What this task involves: Can you transcribe, word for word, the lines in the rows below that begin with the line containing "Where should I click to: Click the Help" and run through the line containing "tap(122, 553)", including both of those lines?

**** Supplied data ****

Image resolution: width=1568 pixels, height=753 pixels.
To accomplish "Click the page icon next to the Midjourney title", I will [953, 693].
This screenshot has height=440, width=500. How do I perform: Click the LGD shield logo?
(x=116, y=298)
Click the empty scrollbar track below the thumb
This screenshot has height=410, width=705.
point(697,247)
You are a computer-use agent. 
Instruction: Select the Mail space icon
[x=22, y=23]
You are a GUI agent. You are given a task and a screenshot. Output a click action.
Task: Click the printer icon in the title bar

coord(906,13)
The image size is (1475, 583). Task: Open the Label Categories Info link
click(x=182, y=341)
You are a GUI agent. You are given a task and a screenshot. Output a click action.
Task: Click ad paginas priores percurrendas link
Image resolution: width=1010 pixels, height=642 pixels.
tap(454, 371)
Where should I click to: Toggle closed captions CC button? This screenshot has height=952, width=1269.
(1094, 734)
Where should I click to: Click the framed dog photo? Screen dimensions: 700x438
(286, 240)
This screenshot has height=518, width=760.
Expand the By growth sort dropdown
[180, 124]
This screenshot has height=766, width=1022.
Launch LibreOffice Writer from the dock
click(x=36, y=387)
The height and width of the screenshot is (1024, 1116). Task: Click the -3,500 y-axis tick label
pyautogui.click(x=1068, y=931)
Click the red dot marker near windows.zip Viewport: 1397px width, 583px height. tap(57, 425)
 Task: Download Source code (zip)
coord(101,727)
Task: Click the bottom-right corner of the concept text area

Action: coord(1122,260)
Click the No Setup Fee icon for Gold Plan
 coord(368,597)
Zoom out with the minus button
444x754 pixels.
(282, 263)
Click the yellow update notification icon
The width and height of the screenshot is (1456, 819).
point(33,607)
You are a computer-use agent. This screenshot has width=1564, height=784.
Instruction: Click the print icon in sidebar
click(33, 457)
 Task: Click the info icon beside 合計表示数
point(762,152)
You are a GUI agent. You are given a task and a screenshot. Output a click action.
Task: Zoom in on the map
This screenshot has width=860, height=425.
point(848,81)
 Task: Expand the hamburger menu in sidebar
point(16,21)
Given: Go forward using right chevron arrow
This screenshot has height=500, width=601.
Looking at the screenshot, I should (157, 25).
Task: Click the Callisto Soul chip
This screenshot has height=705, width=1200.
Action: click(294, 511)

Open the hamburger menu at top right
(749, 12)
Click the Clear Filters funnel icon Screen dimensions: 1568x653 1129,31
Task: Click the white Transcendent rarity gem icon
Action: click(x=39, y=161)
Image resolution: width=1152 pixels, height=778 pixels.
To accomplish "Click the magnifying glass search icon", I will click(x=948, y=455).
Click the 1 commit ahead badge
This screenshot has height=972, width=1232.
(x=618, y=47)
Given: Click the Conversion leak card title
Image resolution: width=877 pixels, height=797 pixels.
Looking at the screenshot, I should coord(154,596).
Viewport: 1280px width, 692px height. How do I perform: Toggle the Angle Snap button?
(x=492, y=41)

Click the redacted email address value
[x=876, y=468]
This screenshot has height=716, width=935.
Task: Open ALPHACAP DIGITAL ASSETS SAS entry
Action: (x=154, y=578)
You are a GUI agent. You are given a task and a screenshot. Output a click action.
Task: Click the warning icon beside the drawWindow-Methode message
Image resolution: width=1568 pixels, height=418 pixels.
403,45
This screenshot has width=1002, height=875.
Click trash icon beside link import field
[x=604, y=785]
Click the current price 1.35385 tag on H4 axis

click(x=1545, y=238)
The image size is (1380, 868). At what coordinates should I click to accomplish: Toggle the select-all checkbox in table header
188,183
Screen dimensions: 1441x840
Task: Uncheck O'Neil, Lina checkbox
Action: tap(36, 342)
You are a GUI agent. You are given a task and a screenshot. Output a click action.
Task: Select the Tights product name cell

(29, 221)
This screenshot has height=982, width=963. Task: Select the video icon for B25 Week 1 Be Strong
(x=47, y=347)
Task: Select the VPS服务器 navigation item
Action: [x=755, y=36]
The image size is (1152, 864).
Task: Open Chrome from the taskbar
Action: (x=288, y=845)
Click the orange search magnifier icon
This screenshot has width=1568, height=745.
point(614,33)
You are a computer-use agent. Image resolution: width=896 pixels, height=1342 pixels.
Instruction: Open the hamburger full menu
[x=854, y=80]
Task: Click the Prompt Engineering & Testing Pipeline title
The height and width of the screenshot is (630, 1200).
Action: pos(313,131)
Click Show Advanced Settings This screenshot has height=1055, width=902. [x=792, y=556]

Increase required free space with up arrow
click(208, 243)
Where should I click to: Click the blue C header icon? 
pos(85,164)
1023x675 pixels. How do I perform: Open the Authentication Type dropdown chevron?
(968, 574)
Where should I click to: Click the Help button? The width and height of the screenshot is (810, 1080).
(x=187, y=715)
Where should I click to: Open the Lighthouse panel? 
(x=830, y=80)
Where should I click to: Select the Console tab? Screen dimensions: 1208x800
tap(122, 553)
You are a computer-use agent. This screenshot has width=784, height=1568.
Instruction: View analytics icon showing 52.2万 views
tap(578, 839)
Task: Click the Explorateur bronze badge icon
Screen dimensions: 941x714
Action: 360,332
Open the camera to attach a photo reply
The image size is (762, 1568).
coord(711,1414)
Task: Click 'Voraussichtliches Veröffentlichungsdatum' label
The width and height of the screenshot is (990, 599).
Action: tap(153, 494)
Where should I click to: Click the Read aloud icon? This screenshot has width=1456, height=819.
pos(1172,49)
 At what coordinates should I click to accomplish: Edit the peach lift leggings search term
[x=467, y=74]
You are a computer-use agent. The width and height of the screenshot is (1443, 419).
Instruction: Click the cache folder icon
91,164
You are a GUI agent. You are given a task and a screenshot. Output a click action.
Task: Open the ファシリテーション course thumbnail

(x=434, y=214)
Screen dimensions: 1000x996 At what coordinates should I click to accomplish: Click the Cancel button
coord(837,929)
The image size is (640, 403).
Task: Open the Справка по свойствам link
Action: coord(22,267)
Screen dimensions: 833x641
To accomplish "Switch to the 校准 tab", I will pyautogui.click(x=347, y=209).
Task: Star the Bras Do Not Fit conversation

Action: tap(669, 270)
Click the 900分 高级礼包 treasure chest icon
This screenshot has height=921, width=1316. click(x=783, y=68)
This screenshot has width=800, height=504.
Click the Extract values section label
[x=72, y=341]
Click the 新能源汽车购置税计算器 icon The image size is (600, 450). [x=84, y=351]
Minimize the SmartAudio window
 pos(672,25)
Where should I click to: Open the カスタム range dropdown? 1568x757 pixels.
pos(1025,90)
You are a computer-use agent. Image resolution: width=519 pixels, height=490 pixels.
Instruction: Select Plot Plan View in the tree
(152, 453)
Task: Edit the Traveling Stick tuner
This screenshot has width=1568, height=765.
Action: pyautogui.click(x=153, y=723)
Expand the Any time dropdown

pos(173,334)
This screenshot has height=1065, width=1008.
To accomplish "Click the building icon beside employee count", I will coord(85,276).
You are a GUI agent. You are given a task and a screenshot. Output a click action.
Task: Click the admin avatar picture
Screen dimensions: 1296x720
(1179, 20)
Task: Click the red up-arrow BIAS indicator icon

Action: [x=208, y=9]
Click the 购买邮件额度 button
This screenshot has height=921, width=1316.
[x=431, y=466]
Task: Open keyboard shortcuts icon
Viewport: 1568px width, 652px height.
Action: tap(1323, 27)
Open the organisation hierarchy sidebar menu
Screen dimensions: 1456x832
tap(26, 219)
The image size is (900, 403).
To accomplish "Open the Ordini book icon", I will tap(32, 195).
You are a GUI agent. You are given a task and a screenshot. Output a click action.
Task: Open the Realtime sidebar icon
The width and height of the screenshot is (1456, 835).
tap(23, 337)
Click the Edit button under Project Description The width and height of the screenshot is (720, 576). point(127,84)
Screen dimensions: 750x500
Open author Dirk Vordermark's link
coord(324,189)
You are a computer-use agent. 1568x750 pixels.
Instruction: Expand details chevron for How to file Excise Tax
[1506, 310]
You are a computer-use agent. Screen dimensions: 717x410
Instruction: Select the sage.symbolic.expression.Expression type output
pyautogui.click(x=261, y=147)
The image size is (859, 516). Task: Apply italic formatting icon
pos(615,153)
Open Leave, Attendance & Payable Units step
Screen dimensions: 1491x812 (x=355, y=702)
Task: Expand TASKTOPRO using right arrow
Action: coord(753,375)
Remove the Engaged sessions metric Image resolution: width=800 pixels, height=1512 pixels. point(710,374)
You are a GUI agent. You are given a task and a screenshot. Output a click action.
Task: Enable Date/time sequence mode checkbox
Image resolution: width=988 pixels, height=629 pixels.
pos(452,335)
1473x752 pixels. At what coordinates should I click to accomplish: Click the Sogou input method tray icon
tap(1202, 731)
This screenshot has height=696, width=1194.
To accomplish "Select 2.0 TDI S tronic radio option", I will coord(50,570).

****

Solution to this problem:
Where should I click to: Click the Help button? The width and height of the screenshot is (810, 1080).
(x=187, y=715)
Where should I click to: Open the Lighthouse panel? 
(x=830, y=80)
Where should I click to: Select the Console tab? Screen dimensions: 1208x800
tap(122, 553)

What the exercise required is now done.